#### [Apply what you read]
**A.** Reproduce the stretch of the San Diego Promise article from "Every penny raised" through "of each gift.", word for word.
**B.** In the San Diego Promise article, by what percentage did enrollment in the San Diego Promise grow this year?

#### [Text]
====================
San Diegans will have an opportunity to support deserving local students when the San Diego Community College District (SDCCD) holds its second annual Keeping the Promise giving day on October 22 to raise funds for the tuition-free San Diego Promise program.
Every penny raised through Keeping the Promise will benefit San Diego Promise students at San Diego City, Mesa, and Miramar colleges, and the first $10,000 in gifts received will be matched by a generous San Diego Promise donor, essentially doubling the impact of each gift.
“The San Diego Promise has already made an enormous difference in the lives of students who would not otherwise have been able to afford to attend our colleges,” said SDCCD Chancellor Constance M. Carroll. “We are continuing to raise funds to support future students who can benefit from the tuition waiver, free textbooks, and other support. We hope that people will continue to be generous in their donations to this important program.”
The need has never been greater with enrollment in the San Diego Promise surging by 25% this year. The San Diego Promise is now one of the largest Promise programs in California and has served more than 6,300 students since being introduced as a pilot program with an initial cohort of 186 students in 2016.
For some SDCCD students, the San Diego Promise is the difference between being able to attend college or not. Many are currently struggling financially due to the COVID-19 pandemic with seven in 10 saying they have experienced a loss of income.
The San Diego Promise provides not only two full years of tuition-free education, but also book grants, academic counseling, and peer mentoring to help students develop an educational plan meeting their career and academic goals. Studies show San Diego Promise students are more engaged on campus, enroll in more classes, and perform better academically than their first-time, full-time non-Promise peers.
A total of 168 San Diego Promise students graduated this past spring and have since transferred to four-year institutions such as UC Berkeley, UCLA, and UC San Diego. Jerusalen Davila was one of them. Davila said she would not have been able to attend City College after graduating from Hoover High School in City Heights. “I wouldn’t be able to afford it,” Davila said. Instead, she graduated this past spring with a 3.9 grade point average and transferred this fall to UC Berkeley.
To donate to the San Diego Promise, visit the Keeping the Promise webpage at SDCCD.edu/givingday.
As one of the largest of California’s 73 community college districts, the San Diego Community College District serves approximately 100,000 students annually through three two-year colleges and San Diego Continuing Education. The three colleges, San Diego City College, San Diego Mesa College, and San Diego Miramar College, offer associate degrees and certificates in occupational programs that prepare students for transfer to four-year colleges and entry-level jobs. Mesa College also offers a bachelor’s degree in Health Information Management. Continuing Education offers noncredit adult education at seven campuses throughout San Diego.
====================
#### [Data excerpts]
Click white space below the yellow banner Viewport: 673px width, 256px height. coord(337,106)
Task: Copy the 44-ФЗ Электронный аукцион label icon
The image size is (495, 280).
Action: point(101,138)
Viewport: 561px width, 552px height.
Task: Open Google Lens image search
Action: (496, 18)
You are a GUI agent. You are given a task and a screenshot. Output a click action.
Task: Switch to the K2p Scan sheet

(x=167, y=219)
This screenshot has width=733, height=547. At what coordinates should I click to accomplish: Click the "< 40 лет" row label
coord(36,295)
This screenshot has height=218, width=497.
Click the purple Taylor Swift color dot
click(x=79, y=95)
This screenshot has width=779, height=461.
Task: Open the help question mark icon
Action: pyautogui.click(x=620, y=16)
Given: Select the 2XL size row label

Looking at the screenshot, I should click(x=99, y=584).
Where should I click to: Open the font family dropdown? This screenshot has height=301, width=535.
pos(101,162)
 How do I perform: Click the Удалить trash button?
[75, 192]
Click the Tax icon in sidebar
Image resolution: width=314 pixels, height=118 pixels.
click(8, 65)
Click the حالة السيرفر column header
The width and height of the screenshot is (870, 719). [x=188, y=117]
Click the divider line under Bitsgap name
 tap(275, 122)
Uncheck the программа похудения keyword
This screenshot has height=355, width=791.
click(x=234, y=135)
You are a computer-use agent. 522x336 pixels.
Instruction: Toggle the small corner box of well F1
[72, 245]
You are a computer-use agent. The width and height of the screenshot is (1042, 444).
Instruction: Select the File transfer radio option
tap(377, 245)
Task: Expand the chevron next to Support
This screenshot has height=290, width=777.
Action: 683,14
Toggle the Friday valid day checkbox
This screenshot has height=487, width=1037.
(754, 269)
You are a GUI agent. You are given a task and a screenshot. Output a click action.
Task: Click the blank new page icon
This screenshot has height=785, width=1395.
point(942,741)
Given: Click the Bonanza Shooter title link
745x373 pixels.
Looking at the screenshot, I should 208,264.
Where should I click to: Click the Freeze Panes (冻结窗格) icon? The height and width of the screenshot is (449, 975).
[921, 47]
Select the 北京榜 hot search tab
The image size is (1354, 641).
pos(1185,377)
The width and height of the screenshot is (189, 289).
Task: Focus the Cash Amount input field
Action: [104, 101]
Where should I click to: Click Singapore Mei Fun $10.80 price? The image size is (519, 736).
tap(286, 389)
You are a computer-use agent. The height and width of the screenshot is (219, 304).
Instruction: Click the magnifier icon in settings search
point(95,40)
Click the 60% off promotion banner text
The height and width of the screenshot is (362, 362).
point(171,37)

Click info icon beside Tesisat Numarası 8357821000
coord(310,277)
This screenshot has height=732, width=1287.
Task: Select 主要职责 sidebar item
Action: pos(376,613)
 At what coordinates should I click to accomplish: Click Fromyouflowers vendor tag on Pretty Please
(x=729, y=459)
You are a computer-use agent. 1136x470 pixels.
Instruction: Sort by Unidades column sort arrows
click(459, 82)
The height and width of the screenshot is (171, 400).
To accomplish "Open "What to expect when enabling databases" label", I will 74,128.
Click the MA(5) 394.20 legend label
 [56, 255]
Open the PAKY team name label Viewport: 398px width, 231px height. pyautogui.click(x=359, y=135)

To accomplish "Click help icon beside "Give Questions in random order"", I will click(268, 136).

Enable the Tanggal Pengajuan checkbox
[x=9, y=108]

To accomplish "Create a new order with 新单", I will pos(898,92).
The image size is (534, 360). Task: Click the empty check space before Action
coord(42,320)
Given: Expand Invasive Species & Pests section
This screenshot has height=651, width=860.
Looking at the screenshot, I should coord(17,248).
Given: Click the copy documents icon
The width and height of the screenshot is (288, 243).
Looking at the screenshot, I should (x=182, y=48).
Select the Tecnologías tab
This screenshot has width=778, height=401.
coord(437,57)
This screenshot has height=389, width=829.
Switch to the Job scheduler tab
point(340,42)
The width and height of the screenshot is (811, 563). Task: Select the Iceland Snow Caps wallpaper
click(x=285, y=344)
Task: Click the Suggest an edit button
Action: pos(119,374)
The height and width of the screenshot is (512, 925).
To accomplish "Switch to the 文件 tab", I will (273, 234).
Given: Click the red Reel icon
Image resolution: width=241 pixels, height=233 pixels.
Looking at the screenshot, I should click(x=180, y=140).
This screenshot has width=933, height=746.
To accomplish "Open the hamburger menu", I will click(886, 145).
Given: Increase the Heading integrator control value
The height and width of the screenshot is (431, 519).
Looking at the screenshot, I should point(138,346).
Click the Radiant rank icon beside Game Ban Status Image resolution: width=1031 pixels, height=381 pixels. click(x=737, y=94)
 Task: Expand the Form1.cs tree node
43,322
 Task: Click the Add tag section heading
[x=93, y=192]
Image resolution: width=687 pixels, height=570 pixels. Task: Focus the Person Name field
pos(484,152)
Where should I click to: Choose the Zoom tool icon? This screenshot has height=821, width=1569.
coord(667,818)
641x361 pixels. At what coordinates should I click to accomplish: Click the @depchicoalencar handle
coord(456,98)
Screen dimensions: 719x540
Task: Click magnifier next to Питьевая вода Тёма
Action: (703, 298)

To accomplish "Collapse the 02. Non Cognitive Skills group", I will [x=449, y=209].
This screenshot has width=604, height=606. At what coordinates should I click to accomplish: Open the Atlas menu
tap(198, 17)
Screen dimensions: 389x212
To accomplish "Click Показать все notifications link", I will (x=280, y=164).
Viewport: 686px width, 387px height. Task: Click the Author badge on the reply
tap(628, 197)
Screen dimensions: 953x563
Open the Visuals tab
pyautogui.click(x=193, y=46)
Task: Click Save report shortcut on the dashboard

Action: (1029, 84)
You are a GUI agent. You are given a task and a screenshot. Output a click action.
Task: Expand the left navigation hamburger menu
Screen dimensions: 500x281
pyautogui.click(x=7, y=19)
====================
#### [Answers to each task]
**A.**
Every penny raised through Keeping the Promise will benefit San Diego Promise students at San Diego City, Mesa, and Miramar colleges, and the first $10,000 in gifts received will be matched by a generous San Diego Promise donor, essentially doubling the impact of each gift.

**B.** 25%